5-François : né  le 21 septembre 1758 et baptisé le lendemain à Yamaska. Décédé à 23 ans après avoir reçu les derniers sacrements le 5 novembre 1781 et inhumé le surlendemain à Saint-Pierre de Sorel; l’acte de sépulture mentionne qu’il avait à peu près 20 ans et que ses deux frères Pierre et Joseph Parenteau furent présents à l’inhumation.

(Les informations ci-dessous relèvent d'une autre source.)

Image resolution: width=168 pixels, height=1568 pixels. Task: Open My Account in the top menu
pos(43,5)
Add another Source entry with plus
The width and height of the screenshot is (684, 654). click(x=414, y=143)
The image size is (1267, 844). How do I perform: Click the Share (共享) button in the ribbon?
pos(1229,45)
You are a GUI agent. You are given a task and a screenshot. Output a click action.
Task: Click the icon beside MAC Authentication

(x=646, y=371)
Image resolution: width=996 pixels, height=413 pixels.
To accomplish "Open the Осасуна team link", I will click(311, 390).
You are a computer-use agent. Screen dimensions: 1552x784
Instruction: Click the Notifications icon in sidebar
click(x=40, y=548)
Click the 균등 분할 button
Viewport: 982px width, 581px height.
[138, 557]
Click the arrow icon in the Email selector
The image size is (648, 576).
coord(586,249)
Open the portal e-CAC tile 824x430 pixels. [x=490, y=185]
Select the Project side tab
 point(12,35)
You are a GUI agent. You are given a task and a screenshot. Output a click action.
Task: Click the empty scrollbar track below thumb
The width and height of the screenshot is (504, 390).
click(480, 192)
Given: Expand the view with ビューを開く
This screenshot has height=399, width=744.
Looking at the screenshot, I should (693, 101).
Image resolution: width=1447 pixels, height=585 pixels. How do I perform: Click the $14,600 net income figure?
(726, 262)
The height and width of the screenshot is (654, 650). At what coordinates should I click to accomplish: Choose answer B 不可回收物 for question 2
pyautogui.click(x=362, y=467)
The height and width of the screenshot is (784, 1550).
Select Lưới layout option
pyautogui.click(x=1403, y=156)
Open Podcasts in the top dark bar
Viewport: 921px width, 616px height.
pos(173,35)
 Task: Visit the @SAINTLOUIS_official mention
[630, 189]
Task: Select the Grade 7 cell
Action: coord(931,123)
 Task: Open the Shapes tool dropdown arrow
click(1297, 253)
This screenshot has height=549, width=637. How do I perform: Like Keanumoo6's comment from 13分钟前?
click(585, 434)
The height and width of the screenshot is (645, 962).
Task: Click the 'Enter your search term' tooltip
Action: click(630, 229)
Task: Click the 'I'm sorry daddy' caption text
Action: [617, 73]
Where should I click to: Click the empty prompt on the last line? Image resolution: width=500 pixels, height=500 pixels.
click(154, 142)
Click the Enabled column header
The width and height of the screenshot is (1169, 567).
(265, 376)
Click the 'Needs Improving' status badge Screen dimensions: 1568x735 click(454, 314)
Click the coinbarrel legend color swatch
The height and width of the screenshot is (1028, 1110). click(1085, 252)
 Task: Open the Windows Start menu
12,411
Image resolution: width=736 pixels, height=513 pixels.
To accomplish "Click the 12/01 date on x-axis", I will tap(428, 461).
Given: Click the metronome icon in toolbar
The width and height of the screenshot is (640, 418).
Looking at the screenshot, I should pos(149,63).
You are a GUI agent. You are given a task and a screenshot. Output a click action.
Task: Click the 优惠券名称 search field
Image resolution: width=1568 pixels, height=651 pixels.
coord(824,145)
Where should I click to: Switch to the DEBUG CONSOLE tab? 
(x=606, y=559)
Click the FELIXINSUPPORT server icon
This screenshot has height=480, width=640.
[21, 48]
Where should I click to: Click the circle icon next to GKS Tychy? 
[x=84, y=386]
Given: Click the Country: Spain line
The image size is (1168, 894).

6-Marie-Agathe : née le 26 novembre 1760 et baptisée à Yamaska le 8 décembre 1760. Mariée avec Joseph Danis le 2 octobre 1780 à Yamaska. Décédée le 11 avril 1844 à Montréal à l’âge de 83 ans et inhumée le 13 avril suivant à Montréal;

7-Michel : né le 28 septembre 1762 et baptisé le 30 septembre suivant à Yamaska. Marié avec Isabelle Forcier le 20 février 1786 à Yamaska. Il a reçu en donation, devant le notaire Robin présent chez les Parenteau, le reste des biens que son père avait encore le 6 mai 1784, du fait que ses 8 frères et sœurs aient renoncé en partie à leurs parts (notaire Antoine Robin ANQM). Le 21 juillet 1810 il fit un testament devant le notaire Henry Crebassa qui s’est rendu chez lui car il était alité, souffrant d’une enflure au genou gauche. Il  profita de la présence du notaire pour donner à son fils appelé aussi Michel, deux terres dans la concession Sainte-Catherine.

8-François-Régis : appelé habituellement Régis, né le 13 octobre 1766 et baptisé le lendemain à Yamaska. Marié avec Angélique Valois le 26 janvier 1795 à Yamaska. Sa part d’héritage lui fut remise par sa sœur Marie-Josephte et son mari. Grand-père de l’hôtelier Pierre Parenteau du Manitoba.

9-Antoine : baptisé le 12 décembre 1767 à Yamaska. Présent à la donation des biens de ses parents le  6 mai 1784. Décédé le 22 mai 1786 à Yamaska, et inhumé le lendemain.